— Work order —
When you reach the line containing "Screen dimensions: 1389x868", repeat it and every line after it exactly, stopping only at the end of the listing.

Start of Block

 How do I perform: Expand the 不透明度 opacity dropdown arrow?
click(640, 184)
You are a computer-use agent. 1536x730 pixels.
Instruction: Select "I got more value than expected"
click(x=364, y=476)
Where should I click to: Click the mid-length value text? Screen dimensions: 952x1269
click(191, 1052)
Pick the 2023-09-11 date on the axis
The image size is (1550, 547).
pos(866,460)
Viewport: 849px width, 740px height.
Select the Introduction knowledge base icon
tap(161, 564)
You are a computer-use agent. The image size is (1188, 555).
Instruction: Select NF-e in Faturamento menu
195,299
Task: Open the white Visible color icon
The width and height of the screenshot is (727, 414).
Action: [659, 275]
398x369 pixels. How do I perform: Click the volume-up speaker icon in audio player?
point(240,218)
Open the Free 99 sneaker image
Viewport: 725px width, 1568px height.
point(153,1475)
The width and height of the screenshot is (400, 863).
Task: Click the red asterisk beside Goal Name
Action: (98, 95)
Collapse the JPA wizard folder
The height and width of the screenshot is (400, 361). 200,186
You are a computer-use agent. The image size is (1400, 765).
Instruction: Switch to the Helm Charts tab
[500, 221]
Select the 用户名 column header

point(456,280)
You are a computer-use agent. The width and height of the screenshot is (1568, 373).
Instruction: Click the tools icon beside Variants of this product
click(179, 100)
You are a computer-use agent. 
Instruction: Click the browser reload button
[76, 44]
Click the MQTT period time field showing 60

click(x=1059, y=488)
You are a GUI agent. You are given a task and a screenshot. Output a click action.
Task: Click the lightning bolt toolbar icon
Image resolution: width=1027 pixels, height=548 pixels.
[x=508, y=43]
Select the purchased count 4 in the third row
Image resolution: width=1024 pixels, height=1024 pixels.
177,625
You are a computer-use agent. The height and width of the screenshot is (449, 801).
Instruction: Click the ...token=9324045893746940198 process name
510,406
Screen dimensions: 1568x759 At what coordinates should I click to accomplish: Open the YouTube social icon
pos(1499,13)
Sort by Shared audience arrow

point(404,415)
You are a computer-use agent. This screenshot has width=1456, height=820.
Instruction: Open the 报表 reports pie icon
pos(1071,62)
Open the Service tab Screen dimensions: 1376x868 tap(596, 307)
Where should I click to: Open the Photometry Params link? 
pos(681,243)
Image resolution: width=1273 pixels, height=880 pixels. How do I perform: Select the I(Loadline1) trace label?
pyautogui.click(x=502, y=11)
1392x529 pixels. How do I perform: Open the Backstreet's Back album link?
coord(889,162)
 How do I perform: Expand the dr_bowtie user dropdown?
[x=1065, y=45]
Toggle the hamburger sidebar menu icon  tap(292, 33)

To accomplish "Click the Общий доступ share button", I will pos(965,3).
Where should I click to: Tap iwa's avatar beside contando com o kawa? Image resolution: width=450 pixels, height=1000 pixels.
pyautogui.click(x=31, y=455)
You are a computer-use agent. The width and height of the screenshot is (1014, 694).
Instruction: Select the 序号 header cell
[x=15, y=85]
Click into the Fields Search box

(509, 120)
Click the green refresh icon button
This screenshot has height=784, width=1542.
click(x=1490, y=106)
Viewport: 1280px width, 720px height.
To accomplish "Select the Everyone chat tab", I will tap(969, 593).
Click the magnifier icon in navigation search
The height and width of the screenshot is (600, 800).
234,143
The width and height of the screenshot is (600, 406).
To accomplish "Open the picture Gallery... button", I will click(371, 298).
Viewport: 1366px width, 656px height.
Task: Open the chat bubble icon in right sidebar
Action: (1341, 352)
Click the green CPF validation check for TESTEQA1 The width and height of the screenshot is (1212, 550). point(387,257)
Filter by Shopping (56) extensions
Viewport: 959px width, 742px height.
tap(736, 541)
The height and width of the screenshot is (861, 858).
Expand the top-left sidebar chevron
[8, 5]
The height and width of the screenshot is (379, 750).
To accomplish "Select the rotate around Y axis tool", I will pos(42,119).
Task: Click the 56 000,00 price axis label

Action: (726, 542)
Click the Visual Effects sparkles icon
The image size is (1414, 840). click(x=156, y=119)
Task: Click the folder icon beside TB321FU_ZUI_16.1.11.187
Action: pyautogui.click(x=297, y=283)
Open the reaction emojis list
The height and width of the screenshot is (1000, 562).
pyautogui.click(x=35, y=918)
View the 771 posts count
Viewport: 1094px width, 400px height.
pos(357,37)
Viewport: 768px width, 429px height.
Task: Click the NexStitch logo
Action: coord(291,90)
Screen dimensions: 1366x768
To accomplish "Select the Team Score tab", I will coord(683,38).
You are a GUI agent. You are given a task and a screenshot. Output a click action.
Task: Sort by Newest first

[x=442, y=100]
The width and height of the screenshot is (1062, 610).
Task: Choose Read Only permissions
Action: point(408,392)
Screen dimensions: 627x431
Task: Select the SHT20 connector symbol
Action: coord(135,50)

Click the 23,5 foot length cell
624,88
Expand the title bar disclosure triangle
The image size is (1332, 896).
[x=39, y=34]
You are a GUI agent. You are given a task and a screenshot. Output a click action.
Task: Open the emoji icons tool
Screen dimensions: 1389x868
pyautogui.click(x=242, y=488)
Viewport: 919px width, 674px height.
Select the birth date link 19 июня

End of Block

— Result for this exercise —
Screen dimensions: 1389x868
pyautogui.click(x=242, y=488)
Viewport: 919px width, 674px height.
Select the birth date link 19 июня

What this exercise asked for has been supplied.